The first time I saw Casablanca was 1992, The most recent was last night. On each viewing, I notice something I hadn’t seen before, walk away with something new. Casablanca is often described as a romance—and it is. It is a drama. It is a war film...

The first time I saw Casablanca was in 1992, at the Key Theatre, a now-defunct arthouse cinema on Wisconsin Avenue in Georgetown, at a special theatrical release celebrating the film’s 50th anniversary. The most recent time I saw Casablanca was last night. In between, I’ve seen it probably two dozen times. On each viewing, I notice something I hadn’t seen before, walk away with something new.

Casablanca is often described as a romance—and it is. Bogart and Bergman are one of the all-time Hollywood pairings, and, “Here’s looking at you, kid,” is probably the film’s best known line. The conflict in romances derives from the insurmountability of the obstacle, on what is keeping the two lovers apart: Romeo and Juliet are the teenage kids of two families in a blood feud; Harry and Sally don’t want to risk their friendship for a romantic engagement that might not work out; Tom Hanks lives in Baltimore and Meg Ryan lives in Seattle. The obstacle in Casablanca, which I will not spoil, is realistic, tragic, and completely insurmountable. It is a riddle that cannot be solved, a problem that has no solution, like how to fix the United States while the Senate exists.

But Casablanca is not just a romance. It is a drama. It is a war film. It is a buddy movie, replete with some of the sharpest comic dialogue ever written. It is a heist picture—we don’t see the two German couriers murdered on the train, we don’t see the letters of transit stolen from them, but the rush to obtain those two documents animates one of cinema’s greatest plots. It is an exploration of how to deal with heartbreak and loss. It is a story about sacrifice and courage and redemption and standing up to tyranny. It is an allegory for a world that, when it was made in 1942, was very much still at war—and, as such, is an overtly political film. Casablanca contains multitudes.

When I first watched the movie, I was more concerned with the romantic content. I loved Rick, loved his café, loved his white tuxedo jacket and his gruff manner and how he threw the best party but always held himself at a remove. But it is impossible to watch Casablanca in 2024 and not focus on the Nazis.

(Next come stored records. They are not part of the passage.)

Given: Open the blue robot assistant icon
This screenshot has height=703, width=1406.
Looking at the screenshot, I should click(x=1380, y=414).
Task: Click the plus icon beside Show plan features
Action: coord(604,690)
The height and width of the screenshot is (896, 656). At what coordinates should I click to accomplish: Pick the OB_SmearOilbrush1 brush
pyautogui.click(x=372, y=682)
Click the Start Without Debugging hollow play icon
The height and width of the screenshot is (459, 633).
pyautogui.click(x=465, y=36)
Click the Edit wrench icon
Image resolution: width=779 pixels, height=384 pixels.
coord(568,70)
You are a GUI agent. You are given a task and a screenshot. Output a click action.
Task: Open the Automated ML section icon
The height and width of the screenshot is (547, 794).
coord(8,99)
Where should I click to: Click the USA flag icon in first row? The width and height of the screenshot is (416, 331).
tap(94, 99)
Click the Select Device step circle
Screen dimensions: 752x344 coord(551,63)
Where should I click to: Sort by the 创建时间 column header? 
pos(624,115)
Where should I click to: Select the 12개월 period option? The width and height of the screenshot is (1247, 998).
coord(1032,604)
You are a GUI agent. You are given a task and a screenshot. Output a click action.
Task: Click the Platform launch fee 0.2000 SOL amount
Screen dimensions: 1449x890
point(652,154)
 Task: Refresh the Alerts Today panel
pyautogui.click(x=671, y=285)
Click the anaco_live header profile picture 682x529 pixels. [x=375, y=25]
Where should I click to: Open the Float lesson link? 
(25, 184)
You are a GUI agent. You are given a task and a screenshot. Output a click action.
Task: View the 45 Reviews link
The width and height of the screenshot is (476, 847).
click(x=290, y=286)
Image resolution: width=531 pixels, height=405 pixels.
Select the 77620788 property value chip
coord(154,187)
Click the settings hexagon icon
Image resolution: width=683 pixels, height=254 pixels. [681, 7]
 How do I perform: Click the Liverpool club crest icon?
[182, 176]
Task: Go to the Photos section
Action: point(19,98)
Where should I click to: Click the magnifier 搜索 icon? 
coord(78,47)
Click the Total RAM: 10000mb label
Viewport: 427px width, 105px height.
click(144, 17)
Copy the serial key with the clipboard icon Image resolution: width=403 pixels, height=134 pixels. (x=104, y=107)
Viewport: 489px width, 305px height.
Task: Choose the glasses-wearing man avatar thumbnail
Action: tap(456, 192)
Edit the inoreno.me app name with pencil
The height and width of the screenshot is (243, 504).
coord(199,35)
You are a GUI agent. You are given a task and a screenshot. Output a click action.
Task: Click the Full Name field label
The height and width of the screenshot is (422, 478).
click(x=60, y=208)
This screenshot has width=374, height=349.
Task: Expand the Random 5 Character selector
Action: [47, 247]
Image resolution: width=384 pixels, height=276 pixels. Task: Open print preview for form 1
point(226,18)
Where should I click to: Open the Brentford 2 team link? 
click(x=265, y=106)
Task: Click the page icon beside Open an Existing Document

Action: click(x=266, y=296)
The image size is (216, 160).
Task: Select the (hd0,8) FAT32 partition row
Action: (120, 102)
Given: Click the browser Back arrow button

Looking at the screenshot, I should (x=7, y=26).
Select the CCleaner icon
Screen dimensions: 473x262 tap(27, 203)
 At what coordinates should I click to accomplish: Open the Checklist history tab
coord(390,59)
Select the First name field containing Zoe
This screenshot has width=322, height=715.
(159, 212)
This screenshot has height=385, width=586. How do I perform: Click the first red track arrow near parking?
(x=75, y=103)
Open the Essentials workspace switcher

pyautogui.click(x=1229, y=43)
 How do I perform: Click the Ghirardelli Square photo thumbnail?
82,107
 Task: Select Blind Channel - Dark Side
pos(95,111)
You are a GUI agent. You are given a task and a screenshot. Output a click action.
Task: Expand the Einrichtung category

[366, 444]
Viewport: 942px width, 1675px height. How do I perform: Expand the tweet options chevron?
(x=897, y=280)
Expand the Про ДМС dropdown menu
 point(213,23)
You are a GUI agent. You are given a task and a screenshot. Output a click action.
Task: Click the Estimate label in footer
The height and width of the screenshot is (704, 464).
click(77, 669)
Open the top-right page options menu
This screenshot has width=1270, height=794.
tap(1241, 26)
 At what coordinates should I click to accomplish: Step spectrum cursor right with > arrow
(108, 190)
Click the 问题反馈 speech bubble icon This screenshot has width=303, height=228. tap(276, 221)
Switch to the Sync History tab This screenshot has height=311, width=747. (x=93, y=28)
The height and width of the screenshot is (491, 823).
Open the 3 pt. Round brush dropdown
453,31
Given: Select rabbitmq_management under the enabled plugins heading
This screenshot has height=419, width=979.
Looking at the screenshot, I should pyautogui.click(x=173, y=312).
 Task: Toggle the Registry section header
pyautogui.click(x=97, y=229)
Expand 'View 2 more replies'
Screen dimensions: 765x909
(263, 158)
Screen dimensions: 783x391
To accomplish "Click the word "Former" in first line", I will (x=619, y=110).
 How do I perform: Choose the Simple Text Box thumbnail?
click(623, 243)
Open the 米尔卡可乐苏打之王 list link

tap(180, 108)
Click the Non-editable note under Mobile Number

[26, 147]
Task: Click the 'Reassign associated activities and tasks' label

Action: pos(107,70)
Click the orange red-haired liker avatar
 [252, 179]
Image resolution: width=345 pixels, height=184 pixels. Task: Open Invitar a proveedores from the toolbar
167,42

The first action we see in Casablanca is a violent police crackdown. And not just any violent police crackdown. This part of North Africa is controlled by unoccupied France, the German rump state based in Vichy. A prominent Nazi is coming to town, and the local authorities are detaining all the potential rabble-rousers—the usual suspects, as it were—who might not welcome the Gestapo’s jackbooted presence in French Morocco. One fellow is menaced by the police, who shoot and kill him when he tries to resist arrest; when they search his body, they find he is carrying leaflets for Free France.

If the film were made today, this scene would have been shot on location, in Casablanca or a city that could reasonably pass as Casablanca, and the terror of the crackdown would be amplified in one of those grandiose action scenes that modern movies often open with. But the film was produced in 1942. It was shot on a soundstage in Hollywood. The danger is cloaked behind old-timey cinematic production. No matter. The opening distinctly shows brutal, Nazi-aligned cops using unnecessary force, shooting and killing an agent of the Resistance: an anti-Fascist.

Similarly, the first time we see Rick—after we meet Captain Renault, the French prefect of police, and Major Strasser, the Nazi big wheel—he is alone at a chess board in the casino part of the club. His first lines of dialogue are directed to an arrogant Nazi—an official at Deutsche Bank, no less!—whom he bars from entering the inner sanctum:

—Your cash is good at the bar.
—What? Do you know who I am?
—I do. You’re lucky the bar’s open to you.

Rick owns and manages the café, and he is a good boss. He supports his employees, reassuring Emil after the house loses 20,000 francs, and keeping everyone on the payroll when the police shut him down. But he keeps himself aloof. “I stick my neck out for no one,” he says when the police arrest Ugarte. “I’m the only cause I’m interested in,” he tells Ilsa. But this is a false front, a defense mechanism. He doesn’t want his heart broken again. He is, as Victor Laszlo astutely observes, a man trying to convince himself of something he doesn’t really believe.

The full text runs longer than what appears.